In terms of 221 non-antineoplastic drug target proteins, we identified at least one paralog for 42 of them that have the drug binding site conserved. CA2 is also a target for non-antineoplastic drugs. It is part of the CA family and exists along with several of its family members ubiquitously across various tissues.74 It is a well-known target for diuretic and glaucoma drugs, such as ethoxzolamide, acetazolamide and methazolamide.75 However, its existence in vascular tissue also causes hypertension as a side effect by a number of drugs. Our study shows that CA2 has paralogs CA13, CA5A, CA5B and CA7 that have conserved drug binding sites. Search for druggable paralogs may lead to structurally modified alternative drugs that target its more tissue-selective paralogs and show similar pharmacological effect but less side effect. Roflumilast, another example, shows anti-inflammatory and anti-modulatory effects in the pulmonary system by selectively inhibiting phosphodiesterase-4.76 Amino acid–drug binding data retrieved from PDB show the binding between cAMP-specific 3',5'-cyclic phosphodiesterase 4D (PDE4D) and Roflumilast. Our paralogs survey shows that paralogs PDE4A, PDE4B and PDE4C are potential alternative target proteins.

For additional homolog discovery, a total number of 142 human homologs of non-human mammalian proteins were identified as potential drug targets (Supplementary Table S4). Among them, 19 are targeted by antineoplastic drugs and the rest of 123 human homologs are targeted by non-antineoplastic drugs.

Protein–drug binding affinity ranking

To further estimate the SNVs that may structurally affect protein–drug binding, we mapped msSNVs affecting within two and five amino acids upstream and downstream region of all the binding sites for each protein–drug pair. The results of 407 protein–drug pairs are shown in Supplementary Table S5. Generally, the number of binding site affecting SNVs increases proportionally as the binding region extends from two amino acids to five amino acids. Table 2 shows the top 10 protein–drug pairs and their somatic mutations and germline mutations within 2 and 5 amino acids upstream and downstream of binding sites. For germline mutation in Table 2, EGFR and tyrosine-protein kinase ABL1 appear to be two cancer drug target proteins with large number of somatic mutations within the drug binding region. The high variability of these two proteins shows potential risk in therapeutics when they are targeted for cancer treatment.

Table 2 Top 10 protein–drug pairs with highest number of somatic mutations and germline mutations within two and five amino acids upstream and downstream of binding sites

In addition to SNVs, gene expression changes in specific cancer types can also affect therapeutic effect.15 In the current protein–drug pairs that contain somatic mutations within their binding site, we identified 85 differential gene expression changes associated with specific cancer types (see Supplementary Table S6).48 Table 3 shows differential gene expression profiles for antineoplastic drug targets in specific cancer types. For example, KIT is significantly underexpressed in lung squamous cell carcinoma and colon adenocarcinoma. When sunitinib is used with normal dose in targeted therapy in cancer treatment, the therapeutic effect could be diminished because of the lower expression of target protein and somatic mutations within the binding sites between sunitinib and its target protein.

Work request: From the drug target text above, list every paralog of CA2 reported to have a conserved drug binding site.

Excerpted data:
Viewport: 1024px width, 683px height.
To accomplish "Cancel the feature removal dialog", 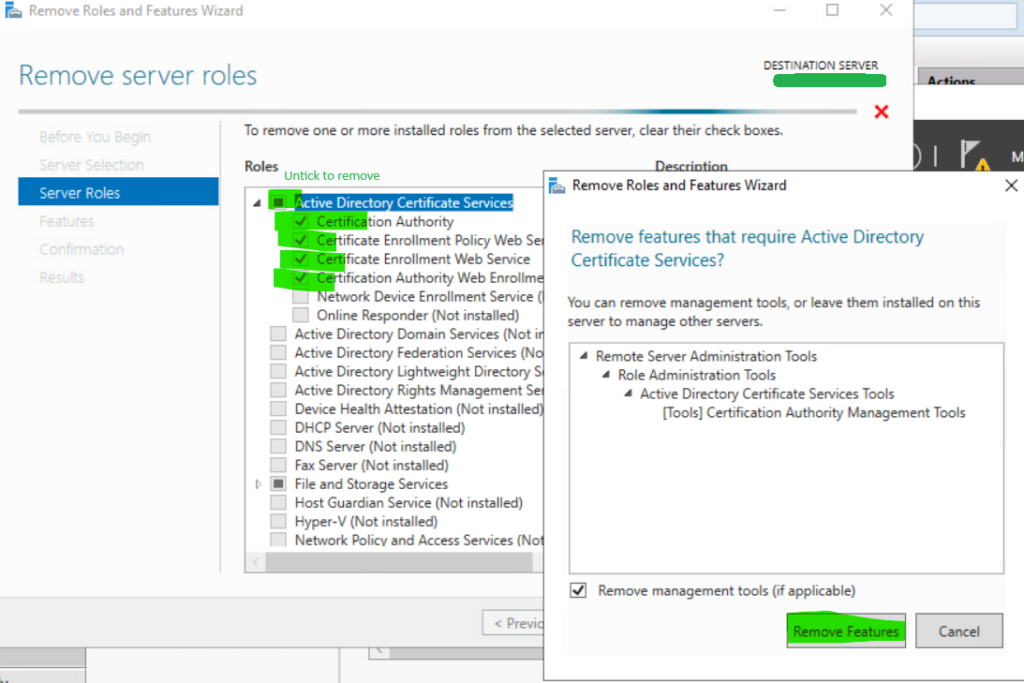I will [x=958, y=631].
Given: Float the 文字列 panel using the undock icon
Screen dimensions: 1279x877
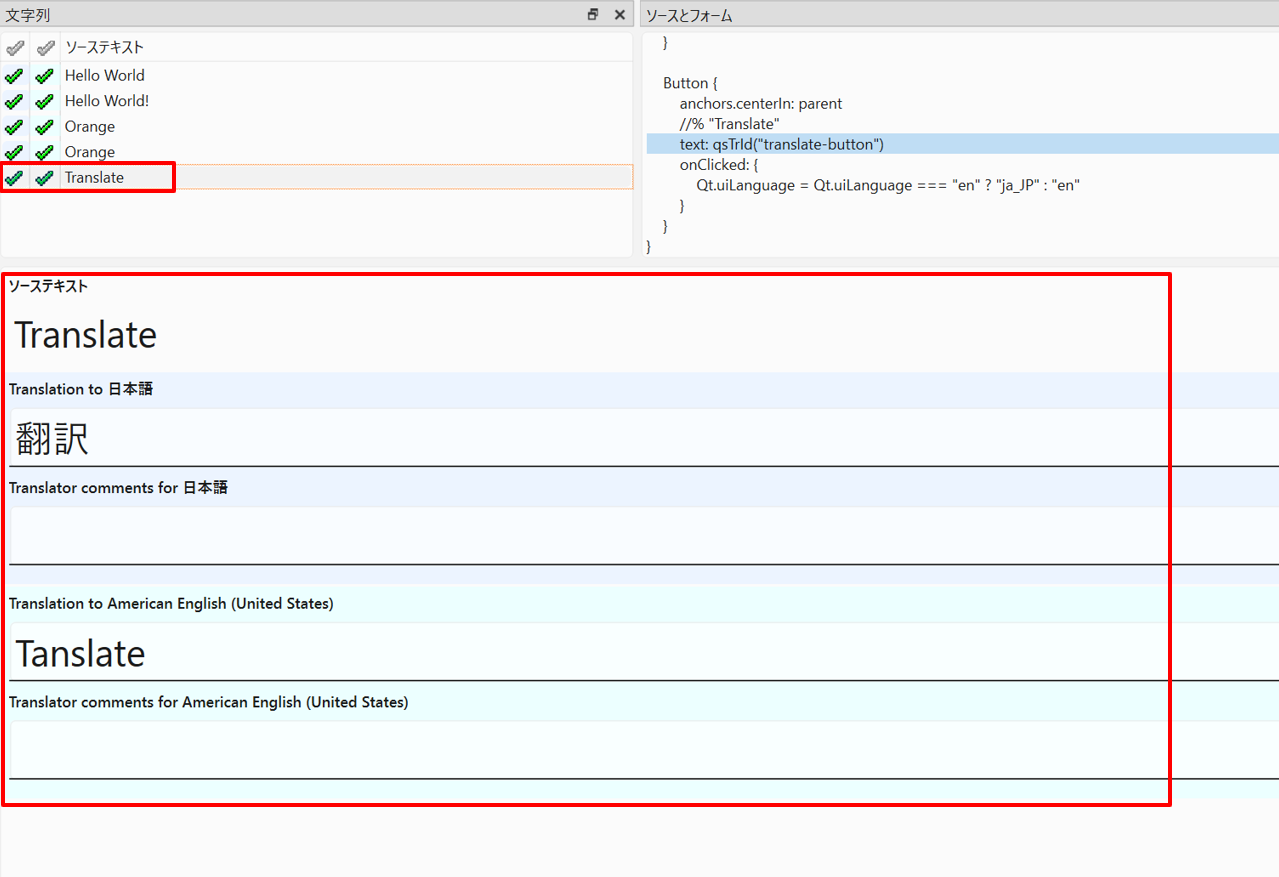Looking at the screenshot, I should click(593, 15).
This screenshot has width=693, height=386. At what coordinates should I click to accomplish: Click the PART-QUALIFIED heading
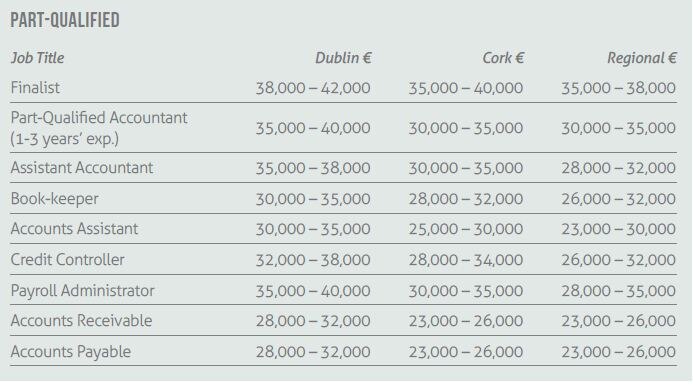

Result: CA13, CA5A, CA5B, CA7